– Двенадцать убитых и столько раненых? И мне благоугодно отказываются верить? Мое решение называют глупейшим? А где же их решения – мудрейшие? Что-то я давно их не видывал, хотя второй год сижу за этим столом – как губернатор…
Огурцов уговаривал князя успокоиться:
– Князь! Да с кем вы спорите? Плетью ведь обуха не перешибешь. Ну, роздали ружья – и ладно. Не вам же стрелять из них! А вот революция закончится, скажем: эй, вы там, верните, что брали…
Но Мышецкий был сильно задет за живое, и в нем проснулся вдруг Рюрикович, ведущий себя от славных князей Черниговских. Все встало на дыбы – и Таруса, на которой княжили предки, и два видных посла в роде, и пение стрел в далеких битвах, ощетинились кольями палисады старинных имений, где сидели, как в крепости, и разбой и раскол – тоже…
– Его величество только государь император, он только русский дворянин, но – не князь! Скоро выйдет в свет моя генеалогия, и любому дураку станет видно, что мой род древнее рода Романовых-Кошкиных-Захарьиных!

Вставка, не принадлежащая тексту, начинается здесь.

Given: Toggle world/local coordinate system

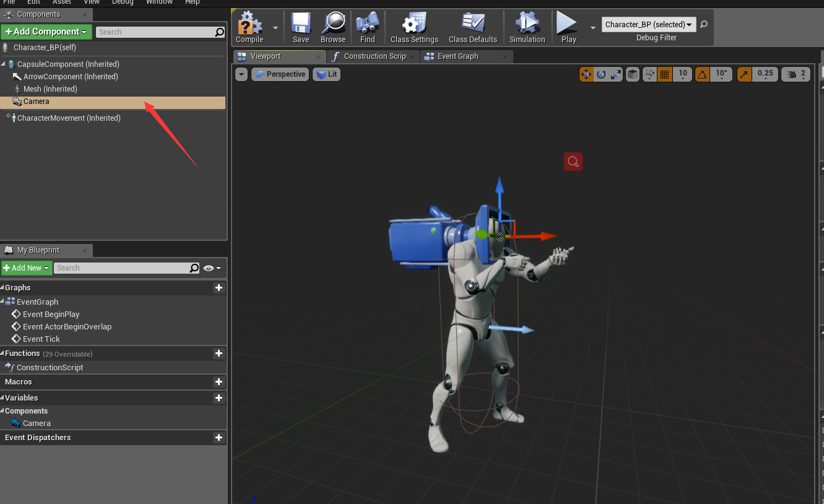Looking at the screenshot, I should click(632, 74).
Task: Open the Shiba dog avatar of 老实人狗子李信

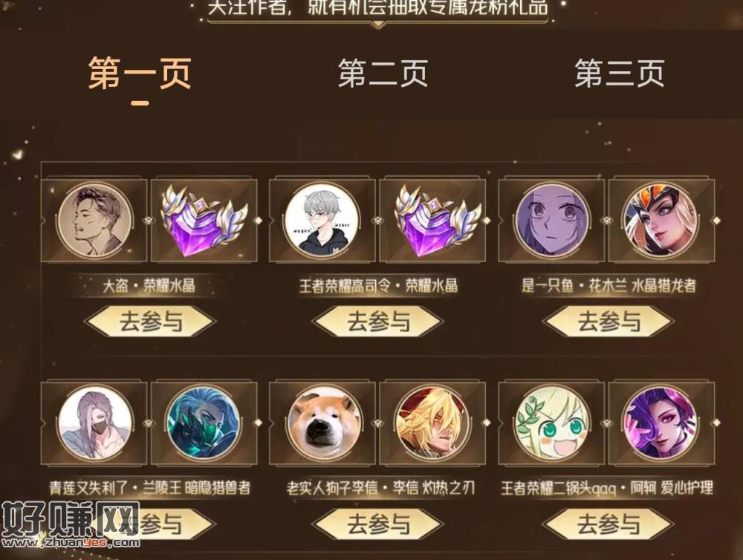Action: point(323,423)
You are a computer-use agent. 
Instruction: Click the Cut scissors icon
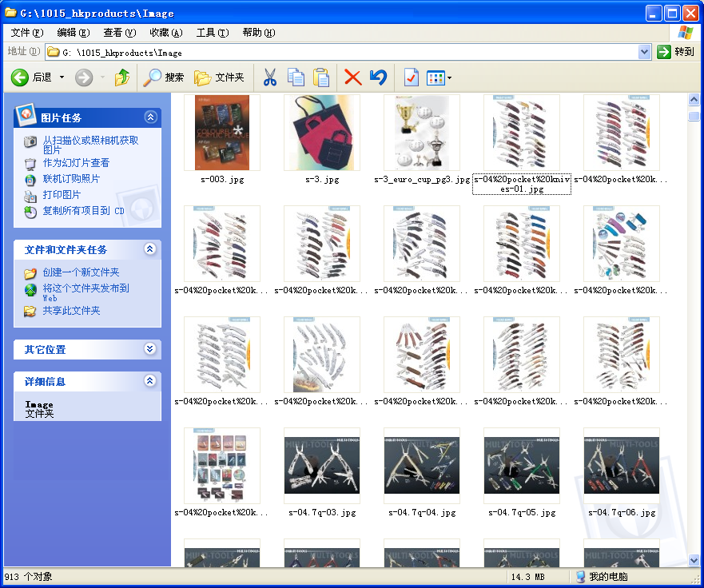tap(269, 77)
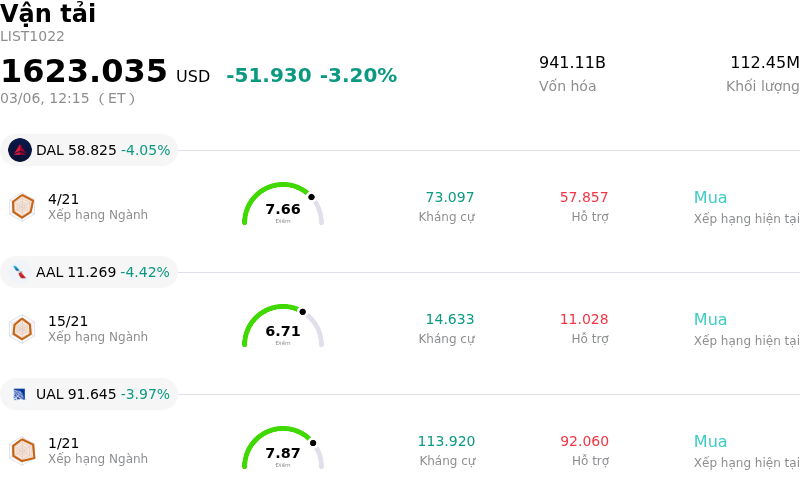Click the AAL score gauge showing 6.71
This screenshot has width=800, height=488.
tap(283, 328)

Чту мы наблюдаем, Огурцов: дворянин Николай Романов оскорбил князя Сергея Мышецкого…
Этот случай довершил полный отрыв губернской власти от великоимперской метрополии. Хватаясь за манифест от 17 октября, Сергей Яковлевич явно саботировал распоряжение министерства.
Власть в Уренске, по сути дела, давно уже перешла к Совету.
То серьезно, то в насмешку все чаще раздавались голоса:
– Президент… наш президент! – и показывали на губернатора.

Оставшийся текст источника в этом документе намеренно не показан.